We’re caught in the middle

January 31, 2019   ·   0 Comments

CANADA IS INFURIATED, and rightfully so.

John McCallum, Canada’s ambassador to China told Chinese press there was a solid legal case that could help Meng Wanzhou avoid extradition to the United States to face charges that she played a role in her company’s avoidance of U.S. trade sanctions on Iran.

Ms. Weng, chief financial officer of Huawei Technologies Co., Ltd., was arrested by Canadian authorities and has since been freed on $10-million bail and is residing in a Vancouver house she owns while awaiting a trial on the extradition request that’s expected to last months.

Meanwhile, China has arrested two Canadians on specious grounds and imposed a sudden death sentence on a third Canadian who had earlier been found guilty of drug trafficking and sentenced to 15 years.

Mr. McCallum’s comments led to his dismissal, four days later, at the request of Prime Minister Justin Trudeau. 

Canada has persistently pushed back at China’s criticism of the Weng arrest but Mr. McCallum’s comments made the federal government’s position confusing, as ambassadors typically discuss the official perspective of their regime. This also undermined the integrity of the entire legal process.

Mr. McCallum essentially went off the rails by discussing his personal opinion, and at one point did apologize.

Chrystia Freeland, our minister of foreign affairs, told The Globe and Mail that Mr. McCallum was fired because he expressed views that were contrary to those of the federal government.

As we see it, Mr. McCallum should have stuck to the script instead of speaking his mind on an already tense relationship between two powerful nations, the U.S. and China. 

To some, his comments made it seem like Canada might simply send Ms. Weng home to China, which is not the case.

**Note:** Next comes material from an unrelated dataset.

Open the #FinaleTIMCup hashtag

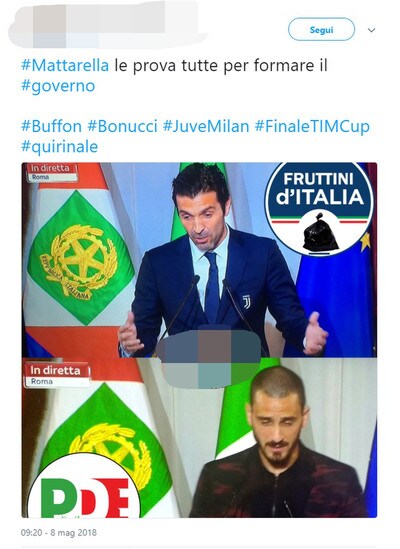312,126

Canada and China’s relationship was already complicated by United States President Donald Trump essentially declaring a trade war with Beijing. This just added more fuel to the fire.

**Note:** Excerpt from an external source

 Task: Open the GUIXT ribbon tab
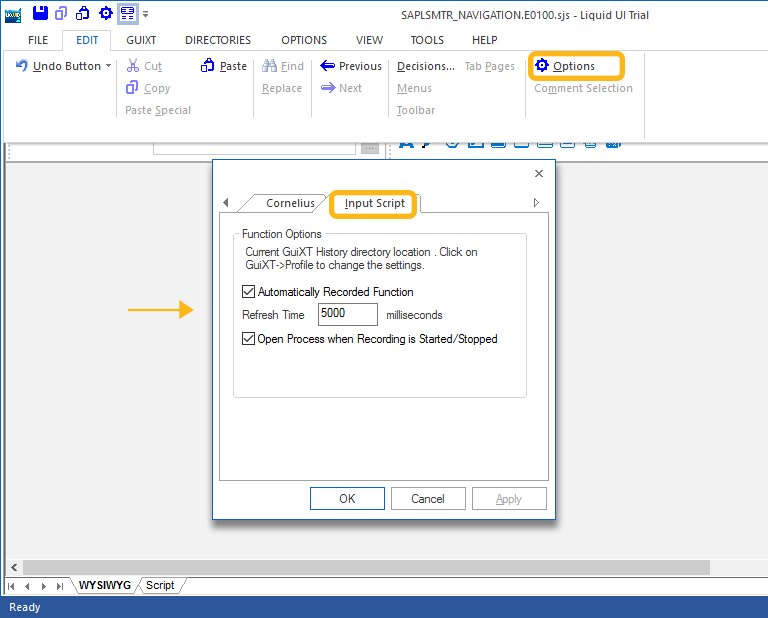click(x=141, y=40)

Mr. McCallum was also quoted in Vancouver’s Star Metro as saying it would be great for Canada if the U.S. dropped the extradition request and said that if a deal was made with the U.S. it should include the release of the two Canadians China had detained.

Former diplomat Michael Kovrig and entrepreneur Michael Spavor were both arrested, with the Chinese government feeling aggrieved over the arrest of Ms. Weng. The pair were reportedly accused of somehow endangering China’s national security.

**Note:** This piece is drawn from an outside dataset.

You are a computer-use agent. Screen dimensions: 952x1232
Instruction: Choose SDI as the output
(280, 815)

This was followed by a Chinese court’s decision to impose the death sentence on Canadian Robert Schellenberg.

Canadian officials are working to overturn the death sentence of Mr. Schellenberg and negotiate the release of Mr. Kovrig and Mr. Spavor. Jim Nickle is now Canada’s acting ambassador in Beijing.

Canada’s ambassador to the U.S., David MacNaughton, told The Globe and Mail that Canada has voiced anger and resentment at being caught in the middle, with its citizens suffering because of American actions. 

Canada is left walking on eggshells in a trade dispute between the Trump adminstration and China. 

In the circumstances, we don’t need to be ticking off anyone else.

Further complicating the matter is increasing U.S. pressure on Canada to follow its lead in barring Huawei Technologies from assisting Canadian cable networks in developing 5G high-speed internet services.

The issue there is whether Huawei, owned by the Chinese government, might provide equipment that could be used for high-tech espionage.